● **Task to complete**:
For this exercise, output every line of the data as it stands.

● **Dataset records**:
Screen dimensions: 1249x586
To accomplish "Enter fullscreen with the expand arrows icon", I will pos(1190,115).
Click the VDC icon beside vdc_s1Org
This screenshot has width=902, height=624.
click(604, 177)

● **Answer area**:
Screen dimensions: 1249x586
To accomplish "Enter fullscreen with the expand arrows icon", I will pos(1190,115).
Click the VDC icon beside vdc_s1Org
This screenshot has width=902, height=624.
click(604, 177)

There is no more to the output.